Restaurant Reviews

First Bite: Curry Pizza Company Cypress

A half and half pizza lets customers try different flavors.
A half and half pizza lets customers try different flavors. Photo by Lorretta Ruggiero

Houstonians love to eat and our multi-cultural population means there is a plethora of dining options from the ubiquitous Tex-Mex and barbecue joints to the just as numerous pho and Viet-Cajun eateries. While the city has had pockets of ethnic restaurants and markets such as Houston's Chinatown in Bellaire and the Mahatma Ghandi District along Hillcroft for decades, the city's sprawl has created suburban enclaves made up of different cultures and religions, resulting in more adventurous dining choices than suburbanites ever thought they would see.

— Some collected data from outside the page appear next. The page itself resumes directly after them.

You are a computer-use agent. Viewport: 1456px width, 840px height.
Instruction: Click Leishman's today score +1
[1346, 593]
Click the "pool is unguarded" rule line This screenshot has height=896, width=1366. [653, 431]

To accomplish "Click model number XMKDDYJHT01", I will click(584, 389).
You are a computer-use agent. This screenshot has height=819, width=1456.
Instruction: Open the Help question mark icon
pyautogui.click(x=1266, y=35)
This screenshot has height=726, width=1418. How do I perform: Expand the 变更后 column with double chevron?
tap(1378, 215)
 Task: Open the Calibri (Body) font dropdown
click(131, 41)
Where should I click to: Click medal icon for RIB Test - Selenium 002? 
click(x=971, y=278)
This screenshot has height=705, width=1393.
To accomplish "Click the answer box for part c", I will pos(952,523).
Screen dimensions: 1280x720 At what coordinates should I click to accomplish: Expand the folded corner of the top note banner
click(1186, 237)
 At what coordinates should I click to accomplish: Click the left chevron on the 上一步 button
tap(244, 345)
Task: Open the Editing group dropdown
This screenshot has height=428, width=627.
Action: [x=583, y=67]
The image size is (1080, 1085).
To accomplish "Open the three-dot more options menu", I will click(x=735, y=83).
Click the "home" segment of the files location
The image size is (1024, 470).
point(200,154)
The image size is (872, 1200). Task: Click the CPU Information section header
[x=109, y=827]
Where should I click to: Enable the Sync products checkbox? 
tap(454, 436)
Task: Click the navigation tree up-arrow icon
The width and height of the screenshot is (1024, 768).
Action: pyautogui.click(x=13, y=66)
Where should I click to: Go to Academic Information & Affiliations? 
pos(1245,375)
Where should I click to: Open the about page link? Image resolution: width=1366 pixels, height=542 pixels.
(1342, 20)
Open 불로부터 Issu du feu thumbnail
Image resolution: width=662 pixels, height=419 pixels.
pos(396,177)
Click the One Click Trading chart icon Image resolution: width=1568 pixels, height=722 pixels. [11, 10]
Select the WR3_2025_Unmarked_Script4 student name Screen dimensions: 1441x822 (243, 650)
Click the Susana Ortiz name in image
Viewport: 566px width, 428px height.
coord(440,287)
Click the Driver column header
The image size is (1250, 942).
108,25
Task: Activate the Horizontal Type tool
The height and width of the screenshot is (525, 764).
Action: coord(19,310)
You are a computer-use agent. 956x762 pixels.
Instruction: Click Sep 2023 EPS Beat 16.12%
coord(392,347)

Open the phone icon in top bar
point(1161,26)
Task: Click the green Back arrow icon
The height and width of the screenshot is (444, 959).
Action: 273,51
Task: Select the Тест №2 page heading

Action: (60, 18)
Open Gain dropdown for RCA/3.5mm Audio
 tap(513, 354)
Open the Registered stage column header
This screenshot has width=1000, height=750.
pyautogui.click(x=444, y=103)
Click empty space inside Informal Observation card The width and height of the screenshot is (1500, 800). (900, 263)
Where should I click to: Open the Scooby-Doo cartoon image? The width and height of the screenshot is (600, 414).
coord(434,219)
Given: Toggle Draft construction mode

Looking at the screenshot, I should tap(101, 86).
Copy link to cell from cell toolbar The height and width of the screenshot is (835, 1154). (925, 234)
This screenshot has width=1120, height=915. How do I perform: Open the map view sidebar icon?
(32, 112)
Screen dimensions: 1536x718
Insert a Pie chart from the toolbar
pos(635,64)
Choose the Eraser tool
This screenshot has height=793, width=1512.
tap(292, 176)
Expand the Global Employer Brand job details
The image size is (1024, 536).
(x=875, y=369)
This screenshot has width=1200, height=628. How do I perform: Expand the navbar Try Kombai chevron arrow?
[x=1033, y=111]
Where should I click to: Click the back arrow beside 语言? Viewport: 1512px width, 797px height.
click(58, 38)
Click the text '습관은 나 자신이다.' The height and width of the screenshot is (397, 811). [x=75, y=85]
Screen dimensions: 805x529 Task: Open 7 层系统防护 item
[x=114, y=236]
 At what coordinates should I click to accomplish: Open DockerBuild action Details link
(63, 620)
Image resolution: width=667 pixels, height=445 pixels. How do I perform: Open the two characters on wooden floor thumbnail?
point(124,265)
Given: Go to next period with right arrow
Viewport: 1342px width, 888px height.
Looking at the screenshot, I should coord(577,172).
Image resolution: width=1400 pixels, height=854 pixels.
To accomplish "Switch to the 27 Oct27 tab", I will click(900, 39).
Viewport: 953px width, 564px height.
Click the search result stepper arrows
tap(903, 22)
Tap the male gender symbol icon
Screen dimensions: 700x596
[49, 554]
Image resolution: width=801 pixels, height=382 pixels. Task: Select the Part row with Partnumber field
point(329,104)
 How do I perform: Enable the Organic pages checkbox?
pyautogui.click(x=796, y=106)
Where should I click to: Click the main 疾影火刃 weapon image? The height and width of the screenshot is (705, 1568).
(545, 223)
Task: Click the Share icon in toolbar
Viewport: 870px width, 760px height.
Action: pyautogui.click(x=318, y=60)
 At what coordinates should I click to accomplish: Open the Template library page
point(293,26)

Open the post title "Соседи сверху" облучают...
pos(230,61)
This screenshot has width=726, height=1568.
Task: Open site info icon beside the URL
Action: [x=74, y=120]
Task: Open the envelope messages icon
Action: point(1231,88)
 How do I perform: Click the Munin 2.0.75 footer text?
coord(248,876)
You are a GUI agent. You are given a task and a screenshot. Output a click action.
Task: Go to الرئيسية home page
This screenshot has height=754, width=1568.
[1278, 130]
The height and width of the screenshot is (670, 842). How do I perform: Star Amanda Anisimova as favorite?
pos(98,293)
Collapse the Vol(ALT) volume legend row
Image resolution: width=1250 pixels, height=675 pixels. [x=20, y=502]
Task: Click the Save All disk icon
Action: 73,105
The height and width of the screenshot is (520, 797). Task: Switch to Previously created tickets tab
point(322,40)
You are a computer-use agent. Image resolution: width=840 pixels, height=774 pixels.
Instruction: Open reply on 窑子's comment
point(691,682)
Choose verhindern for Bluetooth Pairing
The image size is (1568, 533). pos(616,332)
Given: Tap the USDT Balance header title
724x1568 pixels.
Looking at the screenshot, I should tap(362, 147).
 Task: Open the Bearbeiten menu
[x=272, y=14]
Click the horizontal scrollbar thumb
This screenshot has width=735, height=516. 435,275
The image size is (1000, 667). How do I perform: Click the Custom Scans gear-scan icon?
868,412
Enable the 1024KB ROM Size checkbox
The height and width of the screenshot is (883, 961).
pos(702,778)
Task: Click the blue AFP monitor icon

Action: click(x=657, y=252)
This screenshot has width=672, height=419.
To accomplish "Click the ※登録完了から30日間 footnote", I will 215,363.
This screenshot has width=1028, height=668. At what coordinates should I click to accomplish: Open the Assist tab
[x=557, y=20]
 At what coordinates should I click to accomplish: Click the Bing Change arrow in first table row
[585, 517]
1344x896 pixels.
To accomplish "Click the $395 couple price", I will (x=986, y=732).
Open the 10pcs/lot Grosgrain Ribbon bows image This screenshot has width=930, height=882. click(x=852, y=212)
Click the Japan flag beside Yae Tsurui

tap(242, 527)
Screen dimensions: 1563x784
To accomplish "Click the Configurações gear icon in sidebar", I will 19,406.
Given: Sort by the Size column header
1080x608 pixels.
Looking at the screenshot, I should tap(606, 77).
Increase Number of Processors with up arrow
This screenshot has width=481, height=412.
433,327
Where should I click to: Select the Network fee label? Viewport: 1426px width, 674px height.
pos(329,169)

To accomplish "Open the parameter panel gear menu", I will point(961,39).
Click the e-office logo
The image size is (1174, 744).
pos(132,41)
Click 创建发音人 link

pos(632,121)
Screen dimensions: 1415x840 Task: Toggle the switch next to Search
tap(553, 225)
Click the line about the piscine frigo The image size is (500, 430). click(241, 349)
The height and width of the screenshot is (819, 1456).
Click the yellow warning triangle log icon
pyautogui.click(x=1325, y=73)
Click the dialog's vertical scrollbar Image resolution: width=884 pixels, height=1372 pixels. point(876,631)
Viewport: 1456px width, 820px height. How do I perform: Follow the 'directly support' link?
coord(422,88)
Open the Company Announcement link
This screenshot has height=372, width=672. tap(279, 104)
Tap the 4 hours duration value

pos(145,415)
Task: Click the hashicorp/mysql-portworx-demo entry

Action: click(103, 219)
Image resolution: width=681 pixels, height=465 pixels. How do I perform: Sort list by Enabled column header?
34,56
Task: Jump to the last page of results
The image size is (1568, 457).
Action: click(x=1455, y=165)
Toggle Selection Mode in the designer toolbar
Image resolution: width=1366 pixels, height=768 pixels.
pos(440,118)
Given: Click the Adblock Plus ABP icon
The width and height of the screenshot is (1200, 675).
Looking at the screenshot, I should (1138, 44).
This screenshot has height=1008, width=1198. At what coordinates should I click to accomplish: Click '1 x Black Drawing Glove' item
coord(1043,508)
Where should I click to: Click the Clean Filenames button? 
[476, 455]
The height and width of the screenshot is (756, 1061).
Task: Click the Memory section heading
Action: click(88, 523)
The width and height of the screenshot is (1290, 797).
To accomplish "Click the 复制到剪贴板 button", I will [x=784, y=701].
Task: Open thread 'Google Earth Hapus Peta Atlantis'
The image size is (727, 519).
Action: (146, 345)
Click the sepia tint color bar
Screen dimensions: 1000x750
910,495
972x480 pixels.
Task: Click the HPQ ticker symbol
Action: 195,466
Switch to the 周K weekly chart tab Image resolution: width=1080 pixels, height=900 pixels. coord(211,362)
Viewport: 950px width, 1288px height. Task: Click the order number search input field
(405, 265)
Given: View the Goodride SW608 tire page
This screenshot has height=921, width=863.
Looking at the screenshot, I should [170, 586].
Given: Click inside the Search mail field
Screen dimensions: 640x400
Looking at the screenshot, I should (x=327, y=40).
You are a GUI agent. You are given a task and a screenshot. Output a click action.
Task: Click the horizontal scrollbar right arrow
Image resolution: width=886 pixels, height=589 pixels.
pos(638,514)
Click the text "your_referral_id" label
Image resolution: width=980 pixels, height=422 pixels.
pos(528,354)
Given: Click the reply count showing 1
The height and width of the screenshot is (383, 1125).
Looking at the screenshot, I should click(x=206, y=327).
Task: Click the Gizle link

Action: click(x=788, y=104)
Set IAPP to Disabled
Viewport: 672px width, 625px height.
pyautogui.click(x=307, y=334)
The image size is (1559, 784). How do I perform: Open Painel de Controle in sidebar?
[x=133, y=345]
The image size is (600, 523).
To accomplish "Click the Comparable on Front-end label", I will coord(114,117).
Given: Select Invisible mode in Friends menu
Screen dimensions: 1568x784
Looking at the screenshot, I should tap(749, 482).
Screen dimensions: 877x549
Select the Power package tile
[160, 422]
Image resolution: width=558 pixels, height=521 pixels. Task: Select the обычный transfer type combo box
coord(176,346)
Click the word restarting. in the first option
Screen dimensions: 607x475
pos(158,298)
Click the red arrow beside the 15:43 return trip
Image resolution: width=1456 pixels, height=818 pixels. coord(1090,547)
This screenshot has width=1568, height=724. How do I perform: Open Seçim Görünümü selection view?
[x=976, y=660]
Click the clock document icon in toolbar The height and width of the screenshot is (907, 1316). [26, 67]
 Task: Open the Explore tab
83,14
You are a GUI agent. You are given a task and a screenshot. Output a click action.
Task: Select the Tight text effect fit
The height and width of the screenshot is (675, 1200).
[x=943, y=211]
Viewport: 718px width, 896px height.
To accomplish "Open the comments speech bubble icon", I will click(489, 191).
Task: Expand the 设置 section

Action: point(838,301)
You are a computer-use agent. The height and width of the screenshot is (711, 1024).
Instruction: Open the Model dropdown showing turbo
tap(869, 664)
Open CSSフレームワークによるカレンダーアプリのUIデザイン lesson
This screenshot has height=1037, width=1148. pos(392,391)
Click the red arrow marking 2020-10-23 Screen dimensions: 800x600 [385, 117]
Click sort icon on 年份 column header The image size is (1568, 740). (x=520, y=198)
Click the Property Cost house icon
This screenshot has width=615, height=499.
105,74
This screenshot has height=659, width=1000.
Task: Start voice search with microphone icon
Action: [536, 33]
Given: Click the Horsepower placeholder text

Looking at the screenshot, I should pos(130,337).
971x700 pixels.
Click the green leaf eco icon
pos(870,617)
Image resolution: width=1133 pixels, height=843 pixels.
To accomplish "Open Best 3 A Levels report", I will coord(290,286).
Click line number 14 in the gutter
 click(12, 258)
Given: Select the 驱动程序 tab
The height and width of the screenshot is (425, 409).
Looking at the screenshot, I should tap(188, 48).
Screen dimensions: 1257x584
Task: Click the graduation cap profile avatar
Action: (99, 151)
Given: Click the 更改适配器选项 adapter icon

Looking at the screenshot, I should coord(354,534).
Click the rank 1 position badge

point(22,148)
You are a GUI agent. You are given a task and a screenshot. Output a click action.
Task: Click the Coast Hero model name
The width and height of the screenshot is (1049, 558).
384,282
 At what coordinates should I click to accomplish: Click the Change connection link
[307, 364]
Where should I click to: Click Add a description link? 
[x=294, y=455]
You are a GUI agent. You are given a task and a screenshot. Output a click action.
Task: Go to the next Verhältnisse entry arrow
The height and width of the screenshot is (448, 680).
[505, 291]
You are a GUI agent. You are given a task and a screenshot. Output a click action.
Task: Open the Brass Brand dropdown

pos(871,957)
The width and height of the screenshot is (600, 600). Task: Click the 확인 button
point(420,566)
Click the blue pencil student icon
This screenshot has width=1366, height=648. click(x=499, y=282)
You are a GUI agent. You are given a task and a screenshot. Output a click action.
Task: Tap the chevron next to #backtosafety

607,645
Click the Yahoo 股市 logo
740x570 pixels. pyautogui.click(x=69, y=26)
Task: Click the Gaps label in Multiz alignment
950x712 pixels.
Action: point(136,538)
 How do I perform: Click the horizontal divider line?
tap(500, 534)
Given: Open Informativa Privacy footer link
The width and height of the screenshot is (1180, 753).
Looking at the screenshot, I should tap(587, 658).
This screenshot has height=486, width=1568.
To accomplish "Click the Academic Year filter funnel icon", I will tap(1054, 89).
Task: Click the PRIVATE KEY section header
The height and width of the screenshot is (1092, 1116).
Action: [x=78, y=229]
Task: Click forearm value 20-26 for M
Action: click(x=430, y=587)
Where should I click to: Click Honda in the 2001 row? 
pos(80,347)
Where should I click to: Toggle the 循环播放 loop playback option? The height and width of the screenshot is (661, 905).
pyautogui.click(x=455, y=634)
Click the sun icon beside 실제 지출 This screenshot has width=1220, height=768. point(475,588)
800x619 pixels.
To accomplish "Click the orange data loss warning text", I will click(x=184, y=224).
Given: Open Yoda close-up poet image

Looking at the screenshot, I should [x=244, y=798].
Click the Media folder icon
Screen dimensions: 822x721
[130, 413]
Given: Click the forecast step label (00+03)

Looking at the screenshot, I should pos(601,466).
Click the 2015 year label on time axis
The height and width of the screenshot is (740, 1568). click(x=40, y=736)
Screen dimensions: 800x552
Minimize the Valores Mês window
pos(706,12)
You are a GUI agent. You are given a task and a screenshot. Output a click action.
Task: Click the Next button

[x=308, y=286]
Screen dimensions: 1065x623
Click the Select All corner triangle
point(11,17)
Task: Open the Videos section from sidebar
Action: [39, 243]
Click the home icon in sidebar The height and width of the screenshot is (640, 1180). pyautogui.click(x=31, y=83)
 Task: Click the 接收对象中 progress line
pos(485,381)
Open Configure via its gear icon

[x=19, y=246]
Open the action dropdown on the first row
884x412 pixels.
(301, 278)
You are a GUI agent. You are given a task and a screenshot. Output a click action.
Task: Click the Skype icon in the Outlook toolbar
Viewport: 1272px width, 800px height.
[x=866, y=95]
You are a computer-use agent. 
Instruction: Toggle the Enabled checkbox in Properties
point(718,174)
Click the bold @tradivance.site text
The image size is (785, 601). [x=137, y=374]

And of course, there are the foodie trends. Each week in the Houston Press, we list a number of new restaurants and eateries opening across the city and the food fads from the past few years have included Nashville Hot Chicken (and its many iterations), crazy corndogs, A5 Wagyu burgers, sushi burritos and decadent seafood towers.

Many of our culinary crazes come from fusions of two different food cultures. The results can be mind-blowing or disastrous. As more and more Americans consider themselves "foodies", chefs and restaurateurs look for ways to ignite and delight their customers' palates.

One such restaurateur, Dalvider Multani, created his form of Indian pizza at Zante Pizza and Indian Cuisine in San Francisco in 1986.  Most food historians credit Multani with the creation of the curry pizza.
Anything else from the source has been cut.